Dear Mrs Lovelace,
I’ve read and heard on numerous occasions that there is at least a 50% divorce rate for Special Forces marriages. Which is why I’ve always looked at these SEAL, Green Beret, Delta force, Whatever romances with a degree of skepticism. And when an author tries to get a whole squad married off, well I just don’t buy it anymore. Thank you for showing the reality of a marriage partner who is gone for weeks and months on end.
Forced to leave her beloved military life behind at the ripe old age of thirty-seven, USAF Colonel Andrea (Andi) Armstrong comes to the Florida panhandle for a fresh start. Little did she know–"at least until that auspicious knock on her next-door neighbor’s door–"that there were some things about her old life she wasn’t quite finished with yet.
And evidently, if the expression on his love-struck face was any indication, her ex-husband, Colonel Dave Armstrong–"aka said next-door neighbor–"wasn’t quite finished with her yet either. Hmm. Who was it who said the best is yet to come? Maybe there was something to that after all– .
Your twenty three year career in the Air Force has always shown in your books and this one is no exception. We get to see both the good and the bad, the stresses and joys, the dedication and the toll that serving in the military takes on private lives. And you present it with a quiet affirmation that explains why people keep doing it without the trumpet blowing or overly “hooh-ah’ing” that lots of authors fill their Special Ops books with.
Andi Armstrong was on track to make an even higher rank than Colonel when the bloodborn infection she caught in Iraq sideswiped her onto the inactive list. But someone as active as Andi has been for years doesn’t just suddenly settle down to lazy days of beach lounging. Filled with a need to fill up her day, she decides to open a bookstore and through that you show us the organizational skills and tremendous drive that got her to the rank she held. Together with the snapshots of a typical work day for her ex-husband, also a Colonel Armstrong, we see what came between their marriage and why they joined the 50% divorce rate.
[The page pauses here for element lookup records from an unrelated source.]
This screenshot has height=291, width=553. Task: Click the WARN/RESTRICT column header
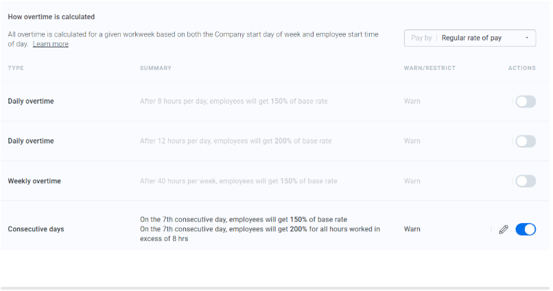[430, 68]
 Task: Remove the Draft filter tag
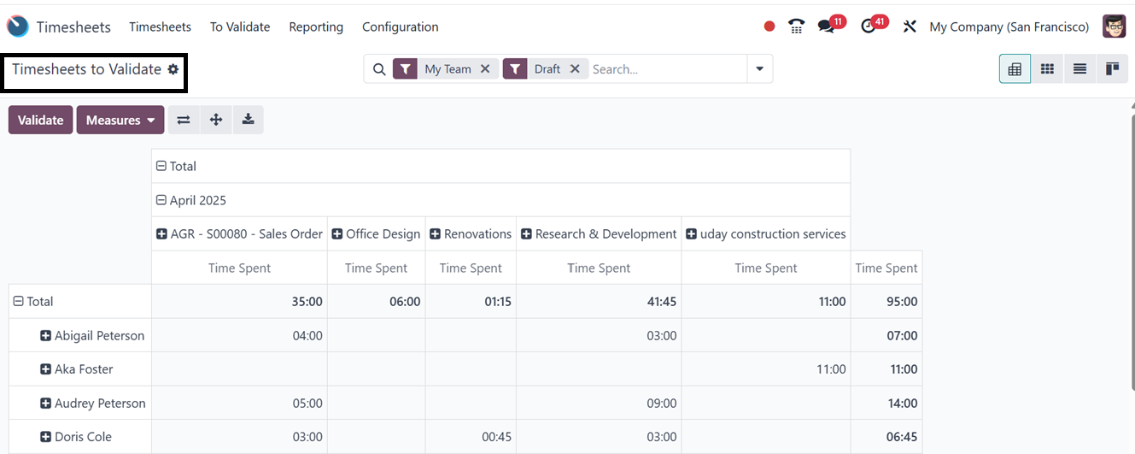click(x=575, y=69)
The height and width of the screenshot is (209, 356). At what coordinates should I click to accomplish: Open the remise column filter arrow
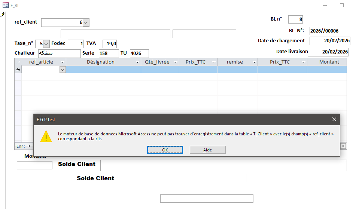pos(254,62)
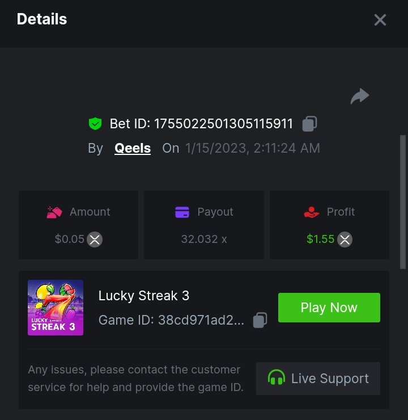408x420 pixels.
Task: Open the Qeels user profile
Action: tap(133, 149)
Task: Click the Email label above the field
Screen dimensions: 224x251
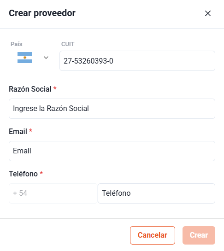Action: (x=18, y=131)
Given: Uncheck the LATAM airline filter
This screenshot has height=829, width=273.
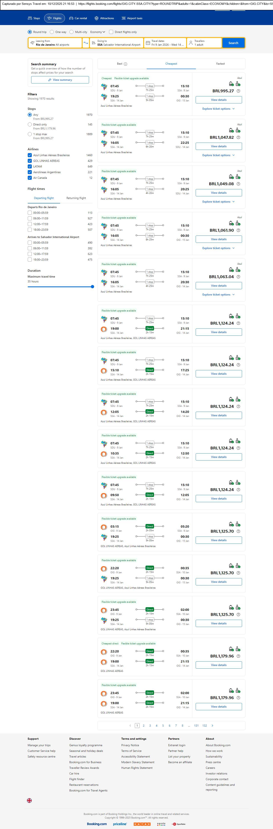Looking at the screenshot, I should pos(30,166).
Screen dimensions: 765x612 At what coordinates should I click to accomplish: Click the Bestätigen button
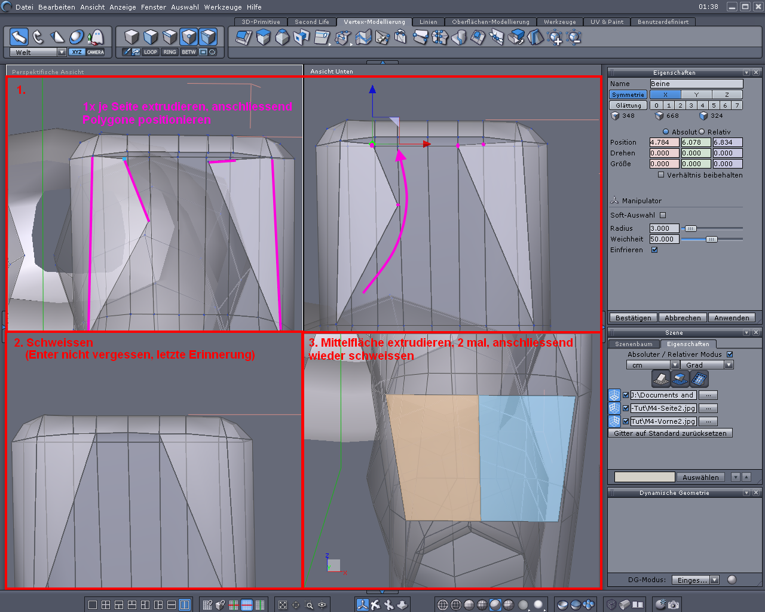tap(633, 318)
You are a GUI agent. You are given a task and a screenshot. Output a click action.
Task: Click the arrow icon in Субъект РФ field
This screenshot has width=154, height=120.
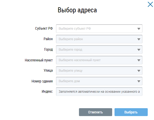139,29
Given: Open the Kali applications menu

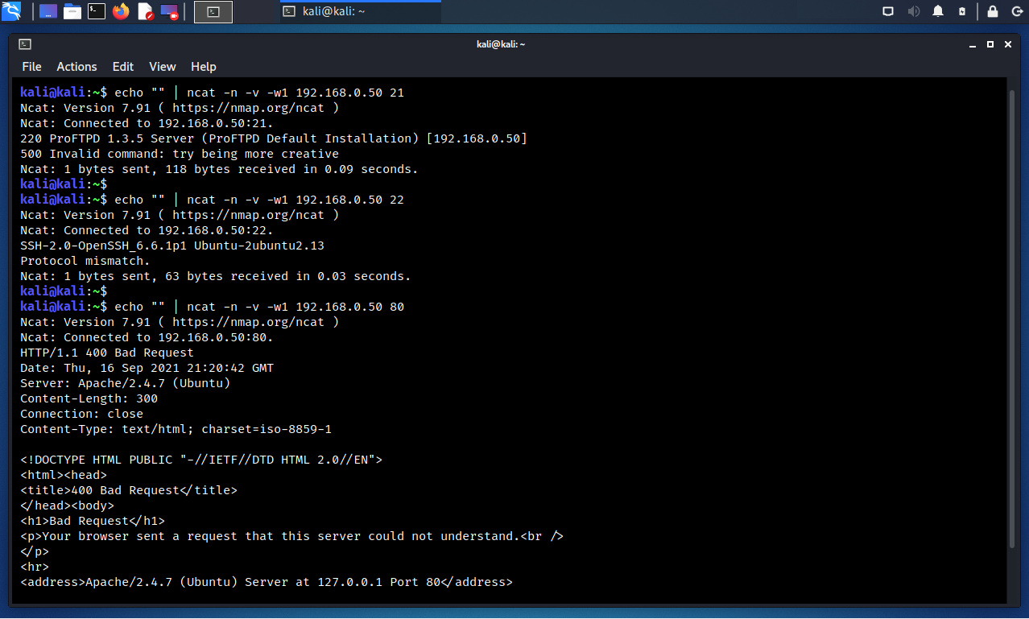Looking at the screenshot, I should click(x=11, y=11).
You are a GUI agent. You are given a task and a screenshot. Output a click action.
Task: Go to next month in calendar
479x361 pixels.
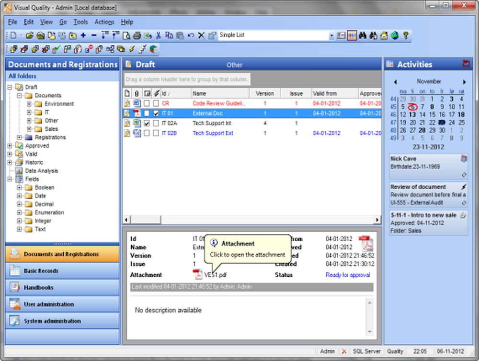pos(464,82)
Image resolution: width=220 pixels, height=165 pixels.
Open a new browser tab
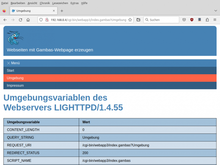coord(62,11)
Yet the love they still have for each other makes me believe in the final HEA you manage for them. I was really watching that and wondering how you’d pull it off. If you’d just stuck them back together and told me to believe they were deliriously happy, I’d have said screw that. For me to believe it, some changes had to be made and I think you pulled them off with finesse. You also show that while lots of us bookies might dream of owning a bookstore, the hardworking reality is that we’re probably better off keeping our day jobs. ;) B for this one.